▸ **WHAT TO WORK ON**: From the line below that contains "Select the Task" to the line that contains "Image resolution: width=344", repeat every line exactly, both ends included, and nothing else.

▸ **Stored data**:

————————

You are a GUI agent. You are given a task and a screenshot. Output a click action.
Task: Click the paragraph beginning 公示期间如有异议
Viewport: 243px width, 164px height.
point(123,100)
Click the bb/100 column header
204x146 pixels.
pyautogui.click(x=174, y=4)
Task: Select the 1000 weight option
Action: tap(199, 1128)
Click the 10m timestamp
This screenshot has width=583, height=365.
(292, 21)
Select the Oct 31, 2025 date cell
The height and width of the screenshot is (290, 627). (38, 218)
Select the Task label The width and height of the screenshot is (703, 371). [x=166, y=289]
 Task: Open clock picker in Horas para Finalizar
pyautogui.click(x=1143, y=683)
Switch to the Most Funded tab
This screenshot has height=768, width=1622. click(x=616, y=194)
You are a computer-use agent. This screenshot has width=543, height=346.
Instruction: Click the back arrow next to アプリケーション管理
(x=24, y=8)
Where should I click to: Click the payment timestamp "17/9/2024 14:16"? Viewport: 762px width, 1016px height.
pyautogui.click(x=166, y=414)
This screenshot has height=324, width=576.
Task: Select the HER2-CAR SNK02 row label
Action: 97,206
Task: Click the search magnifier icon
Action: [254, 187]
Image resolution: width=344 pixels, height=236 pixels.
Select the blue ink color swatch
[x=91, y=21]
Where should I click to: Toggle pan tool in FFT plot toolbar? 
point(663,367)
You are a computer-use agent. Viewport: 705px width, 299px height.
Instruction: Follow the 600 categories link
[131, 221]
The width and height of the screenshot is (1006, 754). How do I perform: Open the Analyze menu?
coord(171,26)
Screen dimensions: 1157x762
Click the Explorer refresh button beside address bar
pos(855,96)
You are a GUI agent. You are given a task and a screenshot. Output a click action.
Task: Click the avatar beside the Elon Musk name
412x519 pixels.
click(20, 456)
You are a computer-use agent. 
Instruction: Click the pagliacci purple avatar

————————

▸ **REPLY**:
Select the Task label The width and height of the screenshot is (703, 371). [x=166, y=289]
 Task: Open clock picker in Horas para Finalizar
pyautogui.click(x=1143, y=683)
Switch to the Most Funded tab
This screenshot has height=768, width=1622. click(x=616, y=194)
You are a computer-use agent. This screenshot has width=543, height=346.
Instruction: Click the back arrow next to アプリケーション管理
(x=24, y=8)
Where should I click to: Click the payment timestamp "17/9/2024 14:16"? Viewport: 762px width, 1016px height.
pyautogui.click(x=166, y=414)
This screenshot has height=324, width=576.
Task: Select the HER2-CAR SNK02 row label
Action: 97,206
Task: Click the search magnifier icon
Action: [254, 187]
Image resolution: width=344 pixels, height=236 pixels.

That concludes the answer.